### Problem description
Look for the string "agent" in the data below, and copy each line that holds it.

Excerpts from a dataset
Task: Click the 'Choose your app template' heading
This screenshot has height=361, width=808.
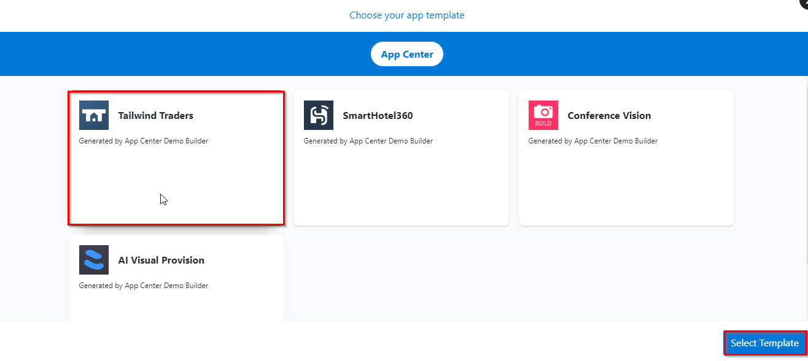Action: click(x=407, y=15)
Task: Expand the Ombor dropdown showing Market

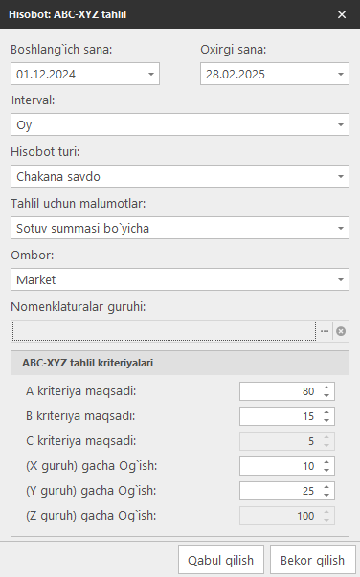Action: (341, 279)
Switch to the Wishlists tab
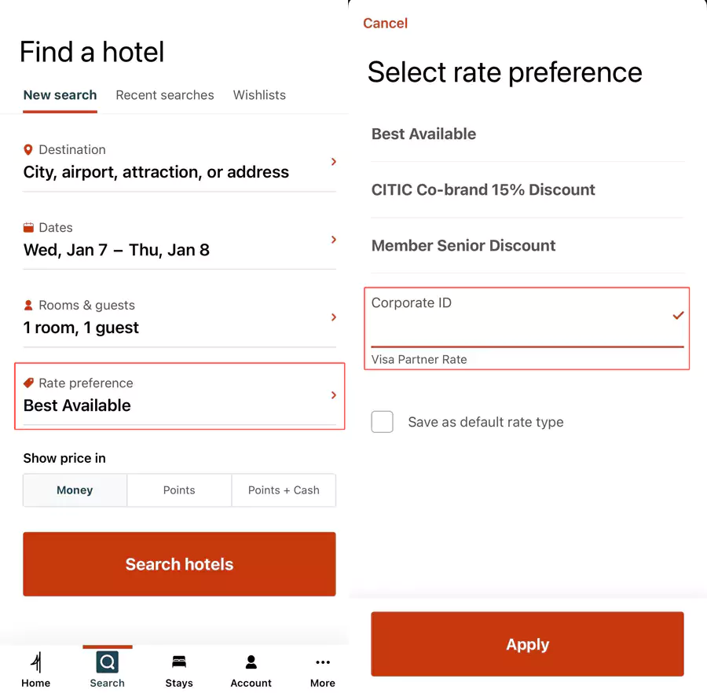This screenshot has width=707, height=693. (x=259, y=95)
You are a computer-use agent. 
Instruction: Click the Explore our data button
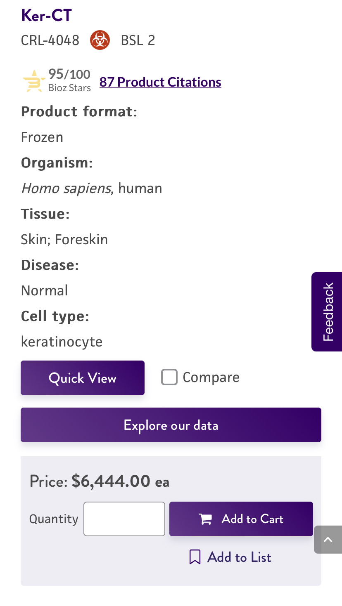171,425

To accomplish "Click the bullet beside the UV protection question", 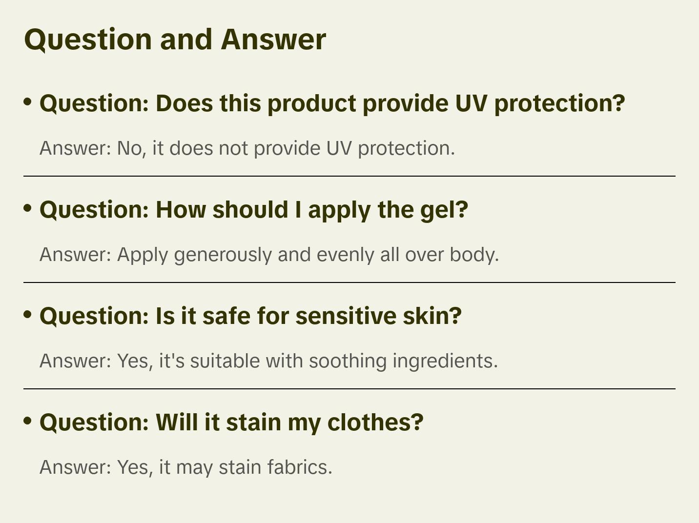I will click(x=28, y=102).
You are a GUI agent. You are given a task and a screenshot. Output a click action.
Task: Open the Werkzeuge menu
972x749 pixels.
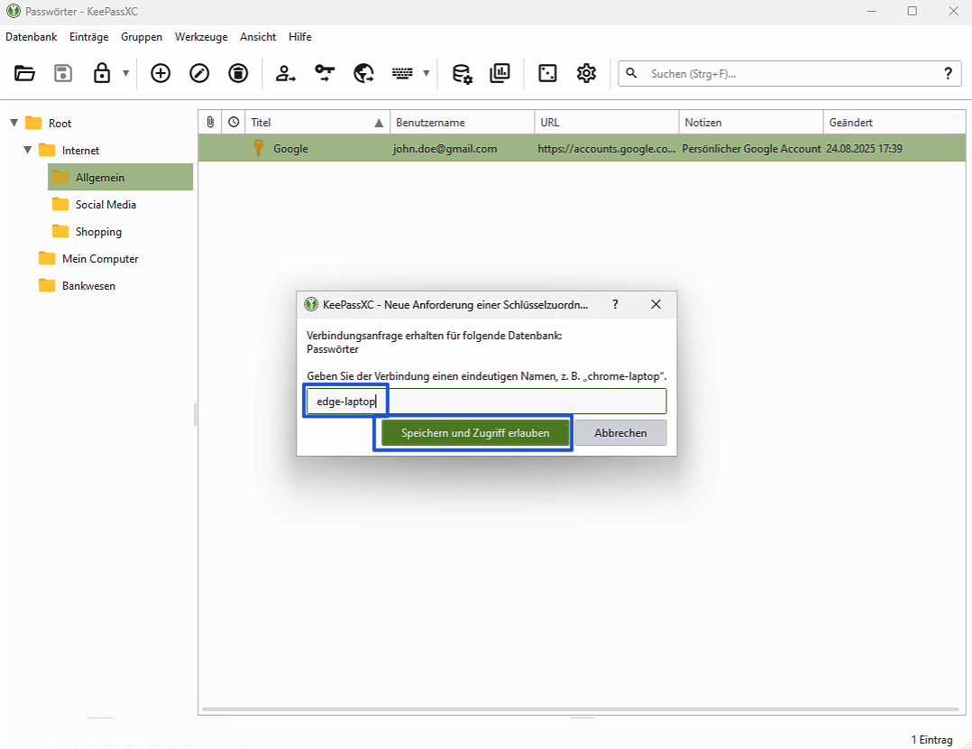coord(201,37)
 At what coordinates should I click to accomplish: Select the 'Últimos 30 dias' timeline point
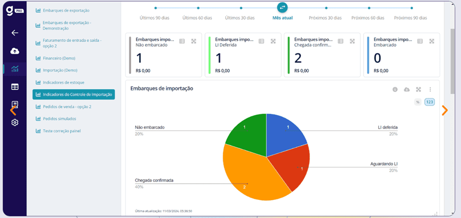pos(240,8)
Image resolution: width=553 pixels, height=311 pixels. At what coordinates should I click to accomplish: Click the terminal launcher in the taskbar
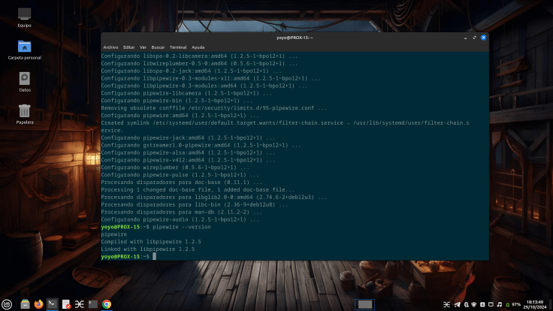point(52,304)
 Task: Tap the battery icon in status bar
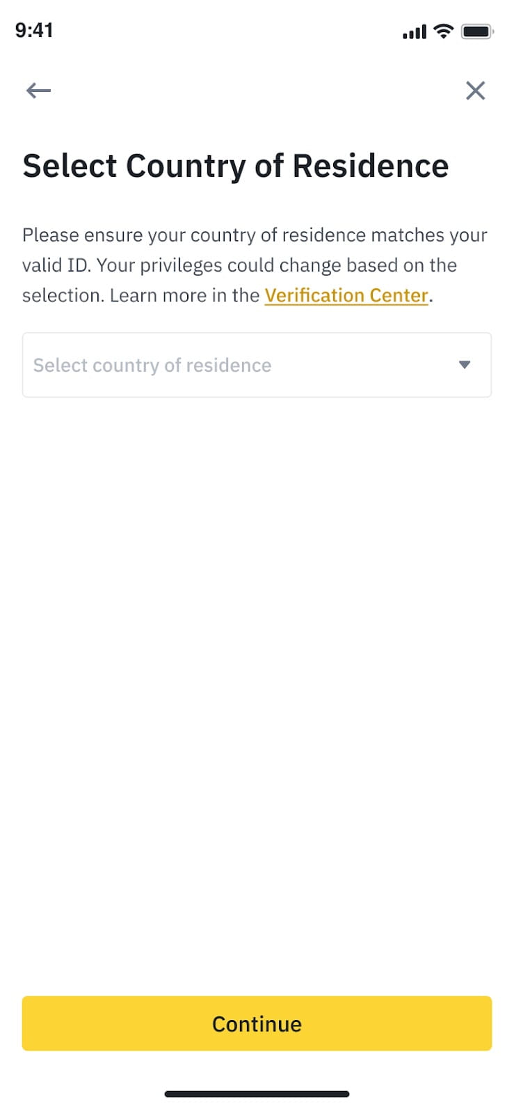click(477, 31)
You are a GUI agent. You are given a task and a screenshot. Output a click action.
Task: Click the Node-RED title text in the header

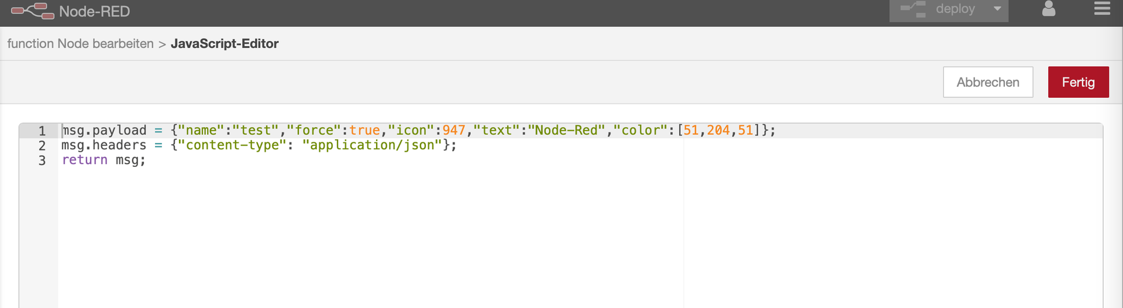[94, 12]
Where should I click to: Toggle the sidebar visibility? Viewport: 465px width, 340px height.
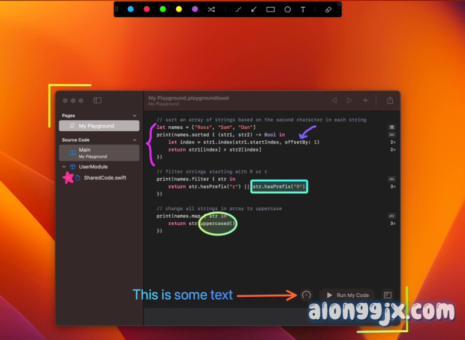coord(97,101)
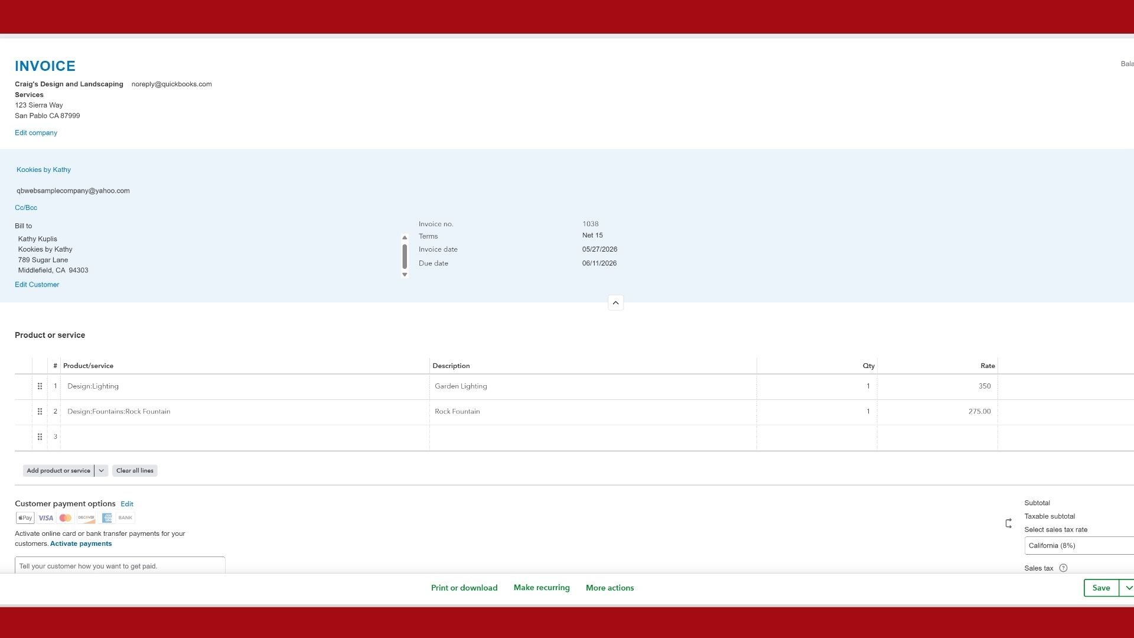Click the payment instructions text field
Image resolution: width=1134 pixels, height=638 pixels.
click(120, 565)
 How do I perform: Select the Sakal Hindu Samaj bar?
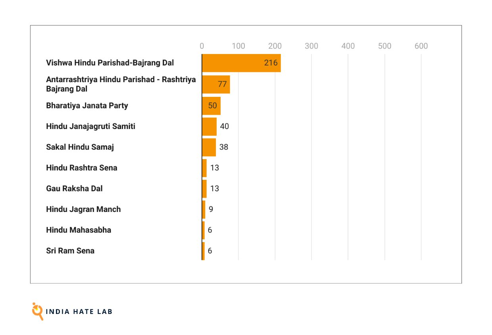(209, 147)
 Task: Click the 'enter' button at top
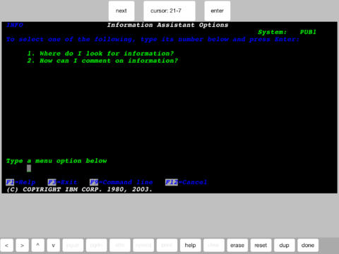pyautogui.click(x=218, y=11)
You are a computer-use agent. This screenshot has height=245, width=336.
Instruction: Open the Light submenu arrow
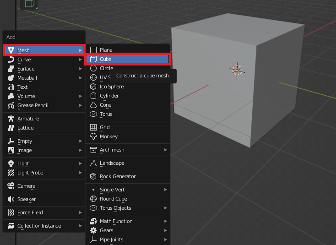(80, 163)
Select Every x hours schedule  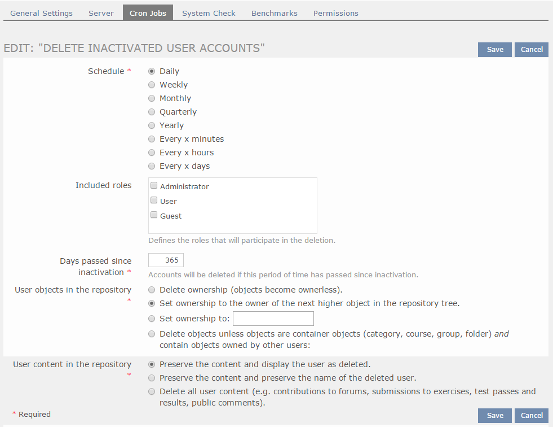pyautogui.click(x=152, y=153)
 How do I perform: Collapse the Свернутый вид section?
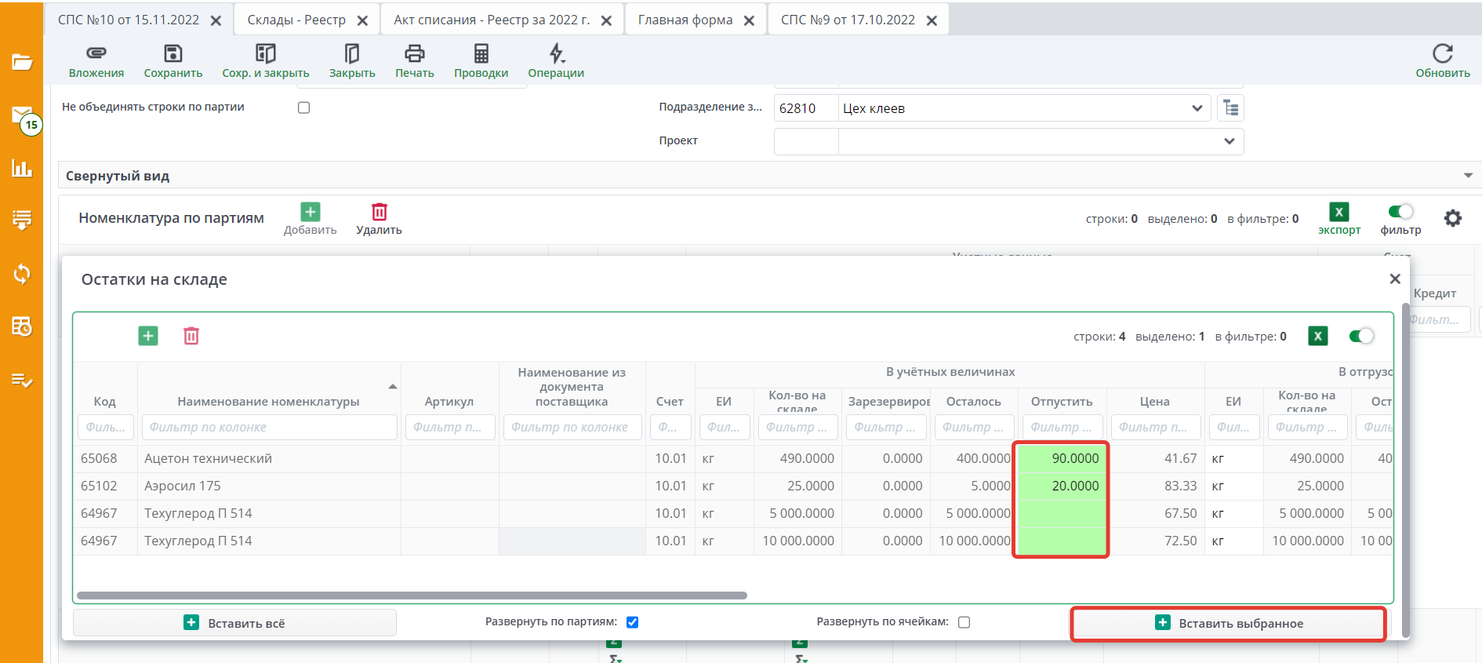pos(1467,176)
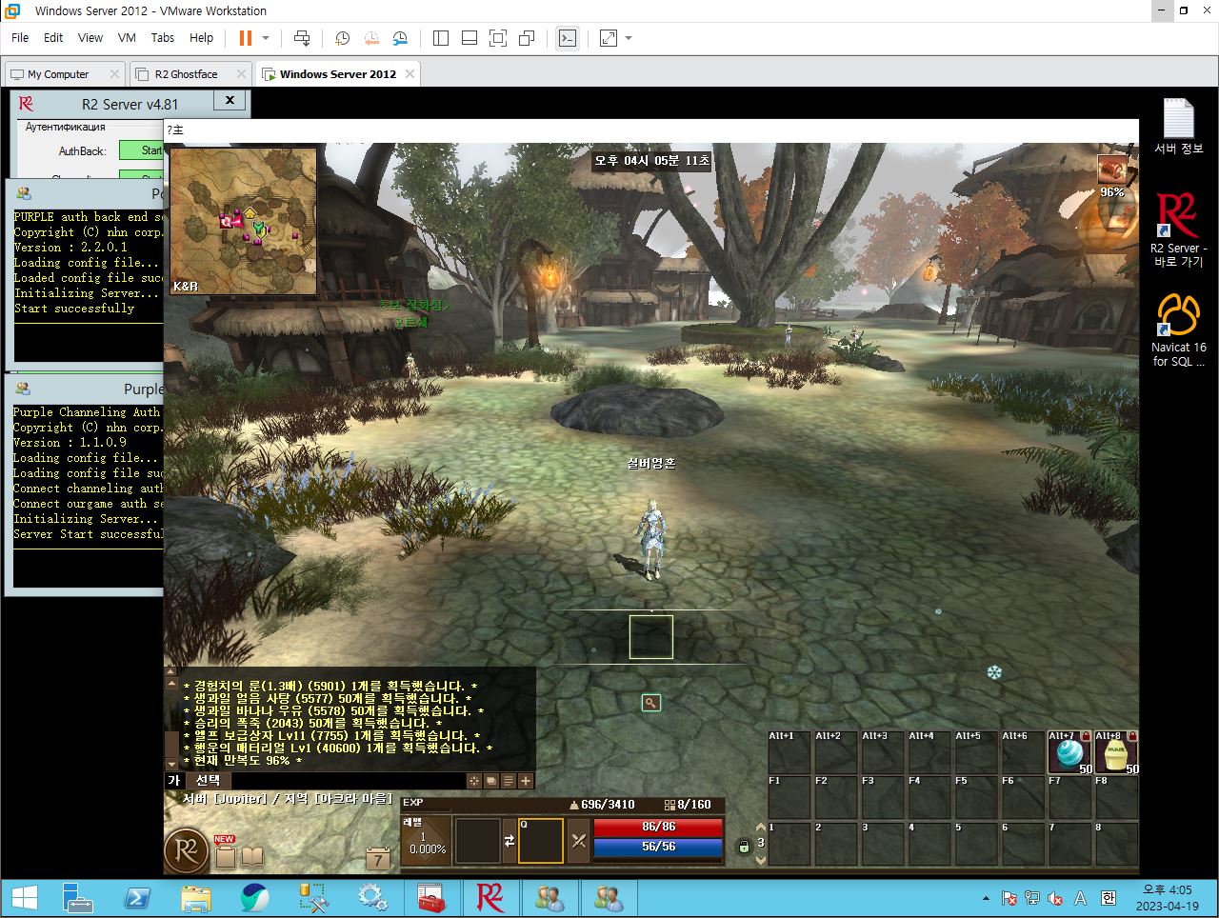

### Written answer
You are a computer-use agent. 
You are a GUI agent. You are given a task and a screenshot. Output a click action.
You are a GUI agent. You are given a task and a screenshot. Output a click action.
You are a computer-use agent. This screenshot has height=245, width=336.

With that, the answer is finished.